TO DO: Return every line of the items below that contains the word "Start".

[Word and element location items]

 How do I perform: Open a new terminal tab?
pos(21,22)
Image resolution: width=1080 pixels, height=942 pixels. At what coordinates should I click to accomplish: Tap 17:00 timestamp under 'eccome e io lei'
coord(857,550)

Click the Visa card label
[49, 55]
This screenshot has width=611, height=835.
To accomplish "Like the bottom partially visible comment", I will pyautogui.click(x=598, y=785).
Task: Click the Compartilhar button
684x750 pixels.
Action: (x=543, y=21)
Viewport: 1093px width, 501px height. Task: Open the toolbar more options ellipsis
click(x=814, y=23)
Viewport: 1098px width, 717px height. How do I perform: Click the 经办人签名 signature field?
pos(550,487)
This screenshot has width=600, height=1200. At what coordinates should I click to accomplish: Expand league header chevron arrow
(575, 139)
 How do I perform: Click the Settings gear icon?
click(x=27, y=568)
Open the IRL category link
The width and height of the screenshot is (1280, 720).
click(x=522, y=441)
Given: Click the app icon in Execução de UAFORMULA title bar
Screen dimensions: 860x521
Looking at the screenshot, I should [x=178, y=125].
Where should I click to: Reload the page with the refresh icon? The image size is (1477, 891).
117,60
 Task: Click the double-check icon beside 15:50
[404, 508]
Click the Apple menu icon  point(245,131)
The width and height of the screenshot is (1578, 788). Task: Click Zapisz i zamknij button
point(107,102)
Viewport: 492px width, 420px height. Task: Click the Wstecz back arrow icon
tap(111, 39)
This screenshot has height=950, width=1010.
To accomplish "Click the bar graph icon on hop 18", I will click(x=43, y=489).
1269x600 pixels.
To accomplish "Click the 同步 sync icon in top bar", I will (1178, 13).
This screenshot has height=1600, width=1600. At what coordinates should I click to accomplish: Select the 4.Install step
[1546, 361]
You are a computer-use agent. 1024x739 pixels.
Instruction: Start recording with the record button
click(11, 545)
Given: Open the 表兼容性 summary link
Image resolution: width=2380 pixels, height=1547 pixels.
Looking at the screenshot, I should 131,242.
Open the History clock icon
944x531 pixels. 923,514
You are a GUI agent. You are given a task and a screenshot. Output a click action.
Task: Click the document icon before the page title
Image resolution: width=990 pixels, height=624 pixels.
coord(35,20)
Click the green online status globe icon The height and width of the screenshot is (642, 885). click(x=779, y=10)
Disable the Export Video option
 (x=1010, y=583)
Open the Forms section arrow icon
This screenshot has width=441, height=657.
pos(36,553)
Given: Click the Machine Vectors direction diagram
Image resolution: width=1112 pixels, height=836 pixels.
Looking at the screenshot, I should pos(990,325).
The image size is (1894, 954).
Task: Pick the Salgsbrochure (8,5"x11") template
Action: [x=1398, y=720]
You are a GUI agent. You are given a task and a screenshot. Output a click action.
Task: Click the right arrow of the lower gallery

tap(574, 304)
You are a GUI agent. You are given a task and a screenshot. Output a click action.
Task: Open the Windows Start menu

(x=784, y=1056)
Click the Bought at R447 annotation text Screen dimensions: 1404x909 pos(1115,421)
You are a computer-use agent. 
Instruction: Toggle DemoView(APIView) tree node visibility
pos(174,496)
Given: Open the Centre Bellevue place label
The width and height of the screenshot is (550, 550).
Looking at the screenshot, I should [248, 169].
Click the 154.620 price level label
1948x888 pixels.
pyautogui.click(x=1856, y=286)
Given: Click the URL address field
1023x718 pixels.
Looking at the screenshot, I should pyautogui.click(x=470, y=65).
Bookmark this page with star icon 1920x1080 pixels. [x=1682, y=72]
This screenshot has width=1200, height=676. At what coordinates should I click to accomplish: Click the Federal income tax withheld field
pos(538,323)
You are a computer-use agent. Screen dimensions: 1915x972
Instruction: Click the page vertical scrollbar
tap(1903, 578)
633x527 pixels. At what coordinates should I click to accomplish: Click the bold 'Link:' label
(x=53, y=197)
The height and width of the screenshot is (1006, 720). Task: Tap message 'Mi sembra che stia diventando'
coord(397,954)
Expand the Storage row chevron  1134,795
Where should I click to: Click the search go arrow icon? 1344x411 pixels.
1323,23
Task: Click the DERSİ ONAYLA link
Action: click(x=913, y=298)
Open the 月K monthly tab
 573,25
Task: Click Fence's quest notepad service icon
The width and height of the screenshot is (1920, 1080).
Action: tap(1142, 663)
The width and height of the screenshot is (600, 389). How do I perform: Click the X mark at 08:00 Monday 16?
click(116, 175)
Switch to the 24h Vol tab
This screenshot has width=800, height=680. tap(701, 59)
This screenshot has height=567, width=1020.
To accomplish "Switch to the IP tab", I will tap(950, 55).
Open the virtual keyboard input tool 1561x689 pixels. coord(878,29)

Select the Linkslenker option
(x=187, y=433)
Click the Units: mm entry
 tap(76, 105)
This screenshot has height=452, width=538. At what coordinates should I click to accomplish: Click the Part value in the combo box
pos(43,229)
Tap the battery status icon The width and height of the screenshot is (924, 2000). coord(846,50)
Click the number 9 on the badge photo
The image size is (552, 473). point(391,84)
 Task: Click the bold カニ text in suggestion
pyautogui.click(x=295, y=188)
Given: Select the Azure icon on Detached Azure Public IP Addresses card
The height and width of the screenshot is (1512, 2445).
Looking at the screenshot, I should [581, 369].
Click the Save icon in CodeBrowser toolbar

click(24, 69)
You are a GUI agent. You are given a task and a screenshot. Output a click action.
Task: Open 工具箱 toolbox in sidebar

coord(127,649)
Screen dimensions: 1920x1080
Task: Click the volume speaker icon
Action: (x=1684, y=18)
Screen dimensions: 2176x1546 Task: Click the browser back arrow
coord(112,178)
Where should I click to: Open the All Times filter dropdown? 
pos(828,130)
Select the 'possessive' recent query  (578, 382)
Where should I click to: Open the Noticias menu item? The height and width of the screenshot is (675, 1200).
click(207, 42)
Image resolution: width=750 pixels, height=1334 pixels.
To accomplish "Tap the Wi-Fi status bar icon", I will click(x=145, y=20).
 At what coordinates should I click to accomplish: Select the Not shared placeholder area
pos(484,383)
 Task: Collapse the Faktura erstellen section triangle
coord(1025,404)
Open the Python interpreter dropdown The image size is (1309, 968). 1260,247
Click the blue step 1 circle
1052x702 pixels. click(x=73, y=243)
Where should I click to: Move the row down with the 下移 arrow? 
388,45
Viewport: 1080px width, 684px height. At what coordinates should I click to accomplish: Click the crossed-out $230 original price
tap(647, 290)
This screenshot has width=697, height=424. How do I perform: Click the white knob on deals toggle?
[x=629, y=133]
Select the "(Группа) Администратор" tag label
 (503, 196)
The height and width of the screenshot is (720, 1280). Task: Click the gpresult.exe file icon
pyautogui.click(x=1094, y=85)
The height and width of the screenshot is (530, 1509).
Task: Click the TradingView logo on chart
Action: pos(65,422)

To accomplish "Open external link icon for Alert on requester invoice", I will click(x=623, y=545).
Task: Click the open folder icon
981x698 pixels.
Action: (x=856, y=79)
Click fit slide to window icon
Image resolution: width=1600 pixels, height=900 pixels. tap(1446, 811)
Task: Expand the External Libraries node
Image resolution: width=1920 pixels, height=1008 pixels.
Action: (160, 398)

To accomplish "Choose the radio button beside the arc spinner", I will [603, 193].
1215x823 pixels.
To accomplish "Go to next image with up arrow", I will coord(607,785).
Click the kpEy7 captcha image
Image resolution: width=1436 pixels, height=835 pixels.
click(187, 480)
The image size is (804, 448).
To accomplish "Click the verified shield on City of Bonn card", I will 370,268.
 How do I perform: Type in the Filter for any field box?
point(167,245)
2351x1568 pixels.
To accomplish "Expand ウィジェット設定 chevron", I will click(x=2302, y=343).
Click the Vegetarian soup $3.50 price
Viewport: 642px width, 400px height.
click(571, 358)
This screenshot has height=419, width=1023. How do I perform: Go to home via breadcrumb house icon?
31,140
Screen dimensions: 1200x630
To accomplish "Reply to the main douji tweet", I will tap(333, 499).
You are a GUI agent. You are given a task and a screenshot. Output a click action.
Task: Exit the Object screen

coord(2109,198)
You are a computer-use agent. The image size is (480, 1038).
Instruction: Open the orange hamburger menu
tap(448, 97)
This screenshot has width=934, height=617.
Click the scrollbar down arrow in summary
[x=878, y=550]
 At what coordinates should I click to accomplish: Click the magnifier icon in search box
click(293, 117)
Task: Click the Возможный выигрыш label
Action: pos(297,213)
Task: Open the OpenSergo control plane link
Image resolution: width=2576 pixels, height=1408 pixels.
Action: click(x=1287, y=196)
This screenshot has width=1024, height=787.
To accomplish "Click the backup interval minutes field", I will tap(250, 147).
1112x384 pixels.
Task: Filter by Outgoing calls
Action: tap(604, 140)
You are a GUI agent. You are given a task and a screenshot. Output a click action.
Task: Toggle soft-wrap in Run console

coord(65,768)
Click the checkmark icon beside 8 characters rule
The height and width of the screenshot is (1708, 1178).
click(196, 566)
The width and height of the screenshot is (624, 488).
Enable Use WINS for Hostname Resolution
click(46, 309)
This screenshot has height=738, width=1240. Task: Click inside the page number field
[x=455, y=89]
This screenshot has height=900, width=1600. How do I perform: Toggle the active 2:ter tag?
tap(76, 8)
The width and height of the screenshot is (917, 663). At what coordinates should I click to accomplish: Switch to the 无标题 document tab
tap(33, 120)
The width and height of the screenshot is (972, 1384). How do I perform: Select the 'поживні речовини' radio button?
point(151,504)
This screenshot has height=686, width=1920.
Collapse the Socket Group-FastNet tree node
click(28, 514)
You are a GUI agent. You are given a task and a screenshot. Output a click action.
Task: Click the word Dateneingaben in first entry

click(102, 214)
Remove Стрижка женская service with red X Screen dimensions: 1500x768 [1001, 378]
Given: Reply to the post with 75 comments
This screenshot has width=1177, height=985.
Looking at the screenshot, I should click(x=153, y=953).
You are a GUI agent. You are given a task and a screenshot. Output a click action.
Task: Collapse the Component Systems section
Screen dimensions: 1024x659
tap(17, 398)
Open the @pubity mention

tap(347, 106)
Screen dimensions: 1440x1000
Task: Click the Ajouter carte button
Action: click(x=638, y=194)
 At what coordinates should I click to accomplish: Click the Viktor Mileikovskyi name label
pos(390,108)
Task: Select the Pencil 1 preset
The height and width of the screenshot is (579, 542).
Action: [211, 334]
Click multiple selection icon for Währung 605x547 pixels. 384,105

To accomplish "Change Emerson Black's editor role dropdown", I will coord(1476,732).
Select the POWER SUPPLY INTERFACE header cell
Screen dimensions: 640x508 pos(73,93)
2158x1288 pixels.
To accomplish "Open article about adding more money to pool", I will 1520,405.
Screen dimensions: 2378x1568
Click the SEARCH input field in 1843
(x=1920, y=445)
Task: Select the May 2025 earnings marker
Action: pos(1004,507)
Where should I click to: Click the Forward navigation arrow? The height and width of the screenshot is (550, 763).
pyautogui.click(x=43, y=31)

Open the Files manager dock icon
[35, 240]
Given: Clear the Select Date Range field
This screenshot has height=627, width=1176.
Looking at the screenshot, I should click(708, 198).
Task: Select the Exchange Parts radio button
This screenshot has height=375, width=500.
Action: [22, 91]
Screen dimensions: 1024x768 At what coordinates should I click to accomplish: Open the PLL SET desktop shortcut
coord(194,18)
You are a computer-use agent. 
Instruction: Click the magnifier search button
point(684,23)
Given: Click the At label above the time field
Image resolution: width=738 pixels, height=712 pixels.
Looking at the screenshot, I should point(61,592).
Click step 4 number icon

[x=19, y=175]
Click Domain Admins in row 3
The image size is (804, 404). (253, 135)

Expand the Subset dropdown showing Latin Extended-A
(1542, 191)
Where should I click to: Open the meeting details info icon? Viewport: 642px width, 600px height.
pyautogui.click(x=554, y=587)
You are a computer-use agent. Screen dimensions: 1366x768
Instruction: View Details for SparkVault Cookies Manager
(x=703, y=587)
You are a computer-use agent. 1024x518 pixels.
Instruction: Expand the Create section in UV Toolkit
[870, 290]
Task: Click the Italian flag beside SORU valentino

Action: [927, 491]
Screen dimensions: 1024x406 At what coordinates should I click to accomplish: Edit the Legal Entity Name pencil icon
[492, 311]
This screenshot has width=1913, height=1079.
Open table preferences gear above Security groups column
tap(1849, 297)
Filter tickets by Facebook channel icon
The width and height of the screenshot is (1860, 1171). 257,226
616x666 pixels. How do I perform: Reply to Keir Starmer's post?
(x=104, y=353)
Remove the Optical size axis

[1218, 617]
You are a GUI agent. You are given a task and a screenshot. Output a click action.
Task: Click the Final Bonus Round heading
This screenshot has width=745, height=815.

TASK SOLUTION:
Instruction: Start recording with the record button
Task: Open the Windows Start menu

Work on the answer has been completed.